Le nombre d’élèves contaminés par le coronavirus a augmenté ces dernières semaines et s’élevait à 21.000 vendredi dernier. Ce même jour, 3.256 classes étaient fermées en France sur 528.400. Avec les nouvelles mesures sanitaires, une très forte progression des fermetures de classes est à prévoir. On peut s’attendre qu’elles soient multipliées par quatre ou cinq dès cette semaine. Dès hier, cette hausse des fermetures de classes se faisait ressentir, mais nous ne disposons pas encore de chiffres consolidés. Elles sont plus nombreuses dans les collèges que dans les lycées, car ces derniers ont adopté la demi-jauge.

Les chefs d’établissements arrivent-ils à gérer la situation ?

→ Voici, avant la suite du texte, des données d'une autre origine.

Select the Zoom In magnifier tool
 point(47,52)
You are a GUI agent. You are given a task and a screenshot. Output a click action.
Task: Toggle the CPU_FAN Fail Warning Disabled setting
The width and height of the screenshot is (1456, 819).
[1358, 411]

Ce nouveau protocole nous occupe toute la journée. C’est chronophage et compliqué. Les CPE doivent constater les absences et appeler les familles. Ces dernières étant libres de leur dire ou pas si leur enfant est positif au Covid-19. Les chefs d’établissements remontent ensuite l’information aux cellules départementales des rectorats qui prennent la décision ou pas de fermer la classe. Autre difficulté au lycée : les élèves quittent leur classe pour suivre certains cours en demi-groupe. Le ministère indique que si un lycéen est positif, seule sa classe de référence sera fermée. Or, beaucoup de proviseurs ont une interprétation maximaliste de la consigne et pensent que si un élève est infecté, il faut fermer tous les groupes qu’il a fréquentés. Ce qui peut faire flamber les chiffres.

Constatez-vous la tentation chez certains parents de taire le fait que leur enfant soit positif au Covid-19 ?

Oui, ils ne font pas tester leur enfant qui présente pourtant des symptômes du coronavirus ou ils ne communiquent pas à l’établissement le résultat, s’il est positif. Peut-être parce qu’ils craignent que leur enfant manque trop de cours ou parce qu’ils n’ont pas très envie d’être dérangés dans la journée alors qu’ils télétravaillent. Mais ce comportement concerne heureusement une minorité de parents.

Beaucoup d’enseignants sont-ils absents ?

C’est très variable d’un établissement à un autre. Mais ce qui est sûr, c’est que les enseignants qui sont absents une dizaine de jours ne sont bien souvent, pas remplacés. Car les services du rectorat sont débordés et ils remplacent en priorité les absences longues.

Constatez-vous une augmentation de l’exercice du droit de retrait chez les enseignants ?

Non pas pour l’instant, car les enseignants sont mus par leur conscience professionnelle et ne veulent pas mettre leurs élèves plus en difficulté.

Pensez-vous que les établissements puissent rester ouverts jusqu’aux vacances de printemps ?

Ceux de la zone B qui seront en vacances le 7 avril, peut-être. Mais j’ai un doute pour la zone C, dont les congés démarrent le 17 avril, étant donné les courbes d’infection en Ile-de-France. Et concernant la tenue des examens en fin d’année, elle pourrait être menacée. Si c’est le cas, il faut que nous le sachions dès la fin du mois d’avril afin de nous réorganiser.